You can bet on almost anything online these days, but trying to outsmart Donald Trump’s notoriously unpredictable speaking style using his own teleprompter script takes a special kind of audacity.
That is exactly what Gabriel Perez, Trump’s longtime teleprompter operator, allegedly did.
Perez, who has worked with Trump since 2016 and pulled a comfortable $175,000 annual salary as a deputy assistant and technical adviser, now finds himself on unpaid administrative leave. The White House has made it clear he won’t be returning.
His crime? Allegedly leveraging his front-row access to the president's prepared remarks to rake in over $100,000 on the prediction market Kalshi.
Specifically, Perez targeted "mention markets"—highly speculative pools where users wager on whether the president will utter specific words or phrases during a speech.
But this is not just a story about a rogue staffer trying to make a quick buck.

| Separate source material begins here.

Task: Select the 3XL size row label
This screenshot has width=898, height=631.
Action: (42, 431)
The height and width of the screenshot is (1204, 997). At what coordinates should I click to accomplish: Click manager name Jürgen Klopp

It exposes a massive, systemic vulnerability in the booming world of prediction markets, where the line between "shrewd analyst" and "insider trader" is rapidly blurring.
The Perfect Inside Job
To understand how Perez allegedly pulled this off, you have to understand how prediction markets operate.
Unlike traditional sportsbooks, platforms like Kalshi allow users to buy "yes" or "no" contracts on real-world events. Ahead of major addresses—like the State of the Union or speeches at the World Economic Forum in Davos—Kalshi routinely lists contracts on whether the president will say words like "Hormuz," "rigged election," or "fake news".
The odds fluctuate wildly in real-time as the speech approaches. If you have the actual text of the speech sitting on a screen in front of you before the president even takes the stage, you don't need to guess. You already know the answers.
According to investigators, Perez placed bets on more than a dozen of Trump's speeches.
But betting on Trump isn't as simple as reading a script. Trump is famous for tossing his prepared remarks out the window and riffing off-the-cuff.
This is where the scheme gets wild. Sources close to the investigation revealed that when Trump began to veer off-script mid-speech, Perez would frantically cancel his active bets in real-time to mitigate his losses.
Ultimately, Kalshi's internal surveillance team noticed highly irregular trading patterns. When they dug into the account, they discovered the holder was a federal employee working directly on the teleprompters. Kalshi immediately froze the account—locking down roughly $90,000 in profits—and flagged the activity to the Commodity Futures Trading Commission (CFTC).
Prediction Markets Have an Inside Information Problem
For years, prediction markets have defended their existence by arguing they act as "truth machines," aggregating public intelligence to forecast events more accurately than pundits or polls.
But as these platforms scale to hundreds of millions of dollars in volume, they are attracting a different crowd: people who don't want to forecast the future because they already control it.
The Perez scandal is not an isolated incident. It is part of a broader, deeply concerning trend of insiders treating prediction markets like a personal piggy bank:
- The Special Forces Soldier: In April, federal authorities charged a Special Forces soldier involved in the raid targeting Venezuelan President Nicolás Maduro. He allegedly used confidential military intelligence to net $400,000 on prediction markets.
- The Tech Engineer: A Google software engineer was recently accused of using internal data on search trends to clean up on Polymarket.
- The Politicians: In May, Kalshi had to suspend and fine three congressional candidates who were caught wagering on their very own elections.
When the people making the news are also the ones betting on it, the entire premise of an open, fair marketplace collapses.
What Happens Next
Perez is currently in settlement talks with the CFTC. While the White House issued strict warnings to staff in March against using non-public information to trade on prediction markets, the legal system is still catching up to this new frontier of financial misconduct.
The Department of Justice is actively pursuing its first-ever insider trading prosecutions tied to these platforms.
If you are thinking of dipping your toes into prediction markets, understand the reality of the game you are playing. While platforms like Kalshi and Polymarket are rapidly deploying stricter surveillance tools, you are still trading in unregulated or newly regulated waters.
If you do decide to trade, stick strictly to macroeconomic data or broad geopolitical events where a single rogue actor cannot easily manipulate the outcome. Avoid hyper-specific "mention" or event contracts where a single staffer behind a curtain can instantly render your analysis worthless.
The house always wins, especially when the house is the one typing the script.